RECORDS TO USE: Begin

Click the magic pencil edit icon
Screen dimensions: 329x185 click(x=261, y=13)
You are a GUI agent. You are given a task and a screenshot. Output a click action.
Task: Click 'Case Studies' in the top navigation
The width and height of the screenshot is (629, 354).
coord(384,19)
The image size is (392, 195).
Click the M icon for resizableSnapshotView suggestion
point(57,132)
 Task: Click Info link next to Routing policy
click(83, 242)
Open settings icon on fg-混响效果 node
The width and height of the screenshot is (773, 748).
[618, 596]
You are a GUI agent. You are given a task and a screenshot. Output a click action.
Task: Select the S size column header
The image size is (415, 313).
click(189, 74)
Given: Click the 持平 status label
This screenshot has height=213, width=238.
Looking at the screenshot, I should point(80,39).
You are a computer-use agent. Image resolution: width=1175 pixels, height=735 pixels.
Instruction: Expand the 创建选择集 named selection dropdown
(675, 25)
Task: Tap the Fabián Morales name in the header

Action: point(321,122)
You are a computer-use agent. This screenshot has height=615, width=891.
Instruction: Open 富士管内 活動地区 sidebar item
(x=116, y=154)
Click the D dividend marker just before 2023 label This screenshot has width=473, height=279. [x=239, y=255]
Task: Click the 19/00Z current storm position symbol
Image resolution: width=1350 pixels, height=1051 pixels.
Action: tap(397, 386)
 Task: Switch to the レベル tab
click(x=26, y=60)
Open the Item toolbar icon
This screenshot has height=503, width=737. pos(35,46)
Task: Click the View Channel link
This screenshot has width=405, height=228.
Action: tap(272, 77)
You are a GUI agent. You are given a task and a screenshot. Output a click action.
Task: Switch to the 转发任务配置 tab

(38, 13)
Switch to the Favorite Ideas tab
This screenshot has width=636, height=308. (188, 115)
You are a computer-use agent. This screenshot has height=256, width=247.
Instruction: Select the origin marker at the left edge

RECORDS TO USE: End

WORK TO COMPLETE — List every line above that holds the word "label".

ANSWER AREA —
Given: Click the 持平 status label
Click the D dividend marker just before 2023 label This screenshot has width=473, height=279. [x=239, y=255]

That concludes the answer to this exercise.